There is an epidemic sweeping through writing groups around the globe. Day after day writers drag their weary fingers and bleary eyes into my office and beg for a cure.
The symptoms they describe are all too familiar:
~ Writers block
~ Inability to create a coherent sentence
~ Problems with usually simple tasks such as spelling
Sometimes the disease is only in its early stages and writers have a few pages they have managed to create but refuse to share out of embarrassment. Others in more severe distress claim that the blank page (or computer screen) is silently mocking them. They are sure they will never write again.
The diagnosis is not the commonly-called “writer’s block” as so many claim but rather the easily cured Roughdraftitis. Too often writers are in a hurry to capture their ideas in print or to finish a project. Often what they attempt to do in an effort to “save time” is to skip one or more steps in their personal writing process. Then they discover that rather than save time they are wasting it while struggling to write their rough draft.
The cure is simple. Allow your personal writing process to work through at its own pace. Use time to your advantage and give your brain the space and time it needs to work its magic. Most important of all, give yourself permission to write a really crappy rough draft.
Who says that a rough draft has to be something wonderful readable? Often times the reason writers struggle with their rough draft is that they are not really writing a rough draft. They have a vision in their head of the perfect final draft they hope to create and for some reason they expect that final draft to be born whole and wonderful at the tips of their fingers. Silly writer, beautiful final drafts are not made from whole cloth but are rather cut, stitched and patched together from the good bits of quite imperfect rough drafts. Beautifully crafted writing takes time and it takes more than one draft to create.
The next time you find yourself struggling with Roughdraftitis take the following prescription:
~ Sit your butt in a chair and start writing. Do not leave your chair until the rough draft is complete.
~ Do not reread or revise as you write.
~ Do not worry about spelling, grammar, or the perfect word choice.
~ Do not worry about organization or detail.
~ Concentrate on filling a certain number of pages or getting down a certain number of ideas or thoughts. When you have accomplished this goal then set your newly created rough draft aside and consider yourself cured.
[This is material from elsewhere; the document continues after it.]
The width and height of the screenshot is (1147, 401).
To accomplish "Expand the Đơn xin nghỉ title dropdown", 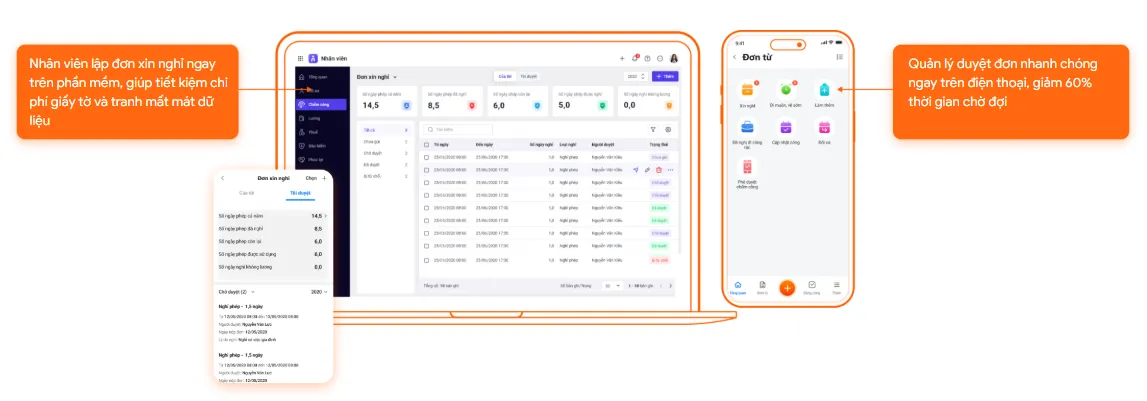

Once you let go of that vision of the perfect rough draft (a beast more rare than the purple polka-dotted unicorn) you are on the path to that much more accessible quarry — the perfect final draft. Just remember to bag your prize you must give yourself, and your brain, time to work through the drafts necessary to sort out all those problems with organization and development as well as surface errors such as grammar and spelling that you ignored while writing the original draft.
Writing a really ugly rough draft is a wonderfully freeing experience and can often be accomplished in an amazingly short amount of time. Soon you will wonder why you ever wasted time contemplating the perfect action verb or adjective. Once you have that rough draft, no matter how rough it is, you are on your way. It is much easier to craft and shape something existing into your vision than it is to create that vision on a blank page. Sometimes a really ugly draft can be a beautiful thing.